Desalination could be PSG’s new sweet spot
PSG Group — the R60bn investment group — is backing a small Strand-based water desalination specialist that it hopes to turn into a multibillionrand business.
With the water shortage in Cape Town reaching critical level, Business Day learnt on Friday that PSG Alpha power management subsidiary Energy Partners had secured an option to take a 50% share in GrahamTec for an undisclosed sum.
PSG has shown a knack for backing fledgling businesses such as Capitec Bank, and private education supplier Curro Holdings and turning them into huge successes. It reckons water desalination could be another sweet spot.
In August. the City of Cape Town issued its first tender to produce an additional 500million litres of water from desalination plants. It is expected that the first desalination plant should be in operation by the end of March 2018.
GrahamTec CEO Julius Steyn said the company submitted four tenders to the city council for erecting water desalination plants. Dams providing water
for Cape Town are at less than 40% capacity after below- average winter rain and predictions are that the city could run out of water by the end of the first quarter of 2018. SA has only one other major desalination plant, in Mossel Bay.
There is also speculation that GrahamTech is on the verge of clinching a big deal in Saudi Arabia – the details of which could be released as early as November. The company uses reverse osmosis to produce fresh water from mobile plants that cost about $3m to set up.
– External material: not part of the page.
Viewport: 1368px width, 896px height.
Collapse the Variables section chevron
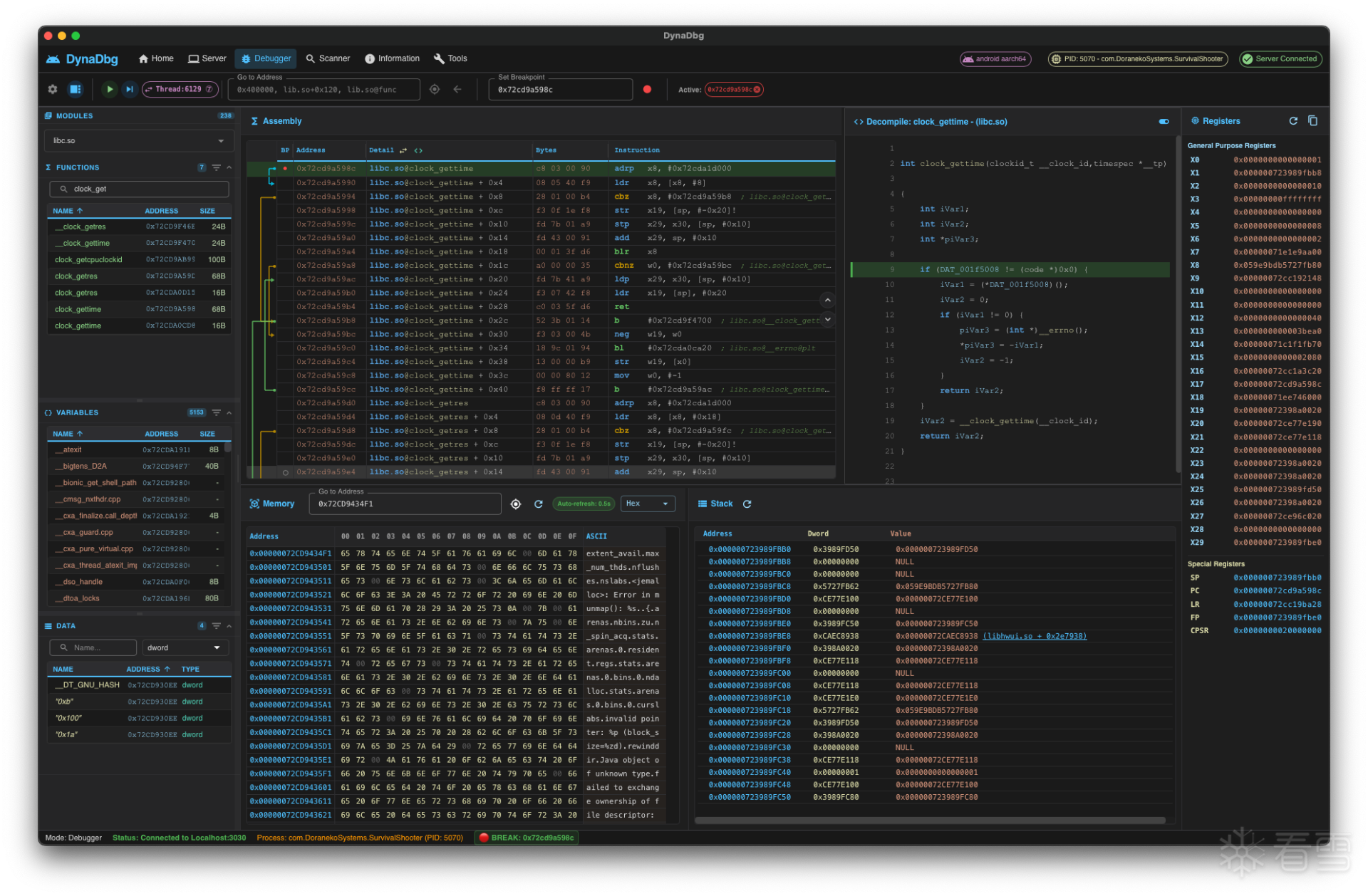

The modular plant, with a life expectancy of about 25 years, is capable of producing 3-million litres of fresh water a day. GrahamTec’s plant was capable of producing water at R12 a kilolitre, Energy Partners CEO Karel Cornelissen said. But if its production capacity was harnessed by the City of Cape Town only over two years, the cost of producing water would rise markedly to ensure that the project was viable. The Municipal Finance Act precludes municipalities from committing to projects for longer than two years.
Cornelissen said it took about ten weeks to set up a plant.
“There are roughly two weeks of manufacturing with around six weeks needed to wait for specialised components to be ordered from around the world.”
CEO Piet Mouton said PSG was excited to be backing and providing funding for GrahamTec. “These guys were originally water-services consultants. We are effectively giving them a balance sheet so the company can own its operating assets.”
PSG typically makes a small initial investment and then ramps it up as the operation’s traction is established — in accordance with founder and chairman Jannie Mouton’s philosophy of making an investment that can either be a huge success or a small failure.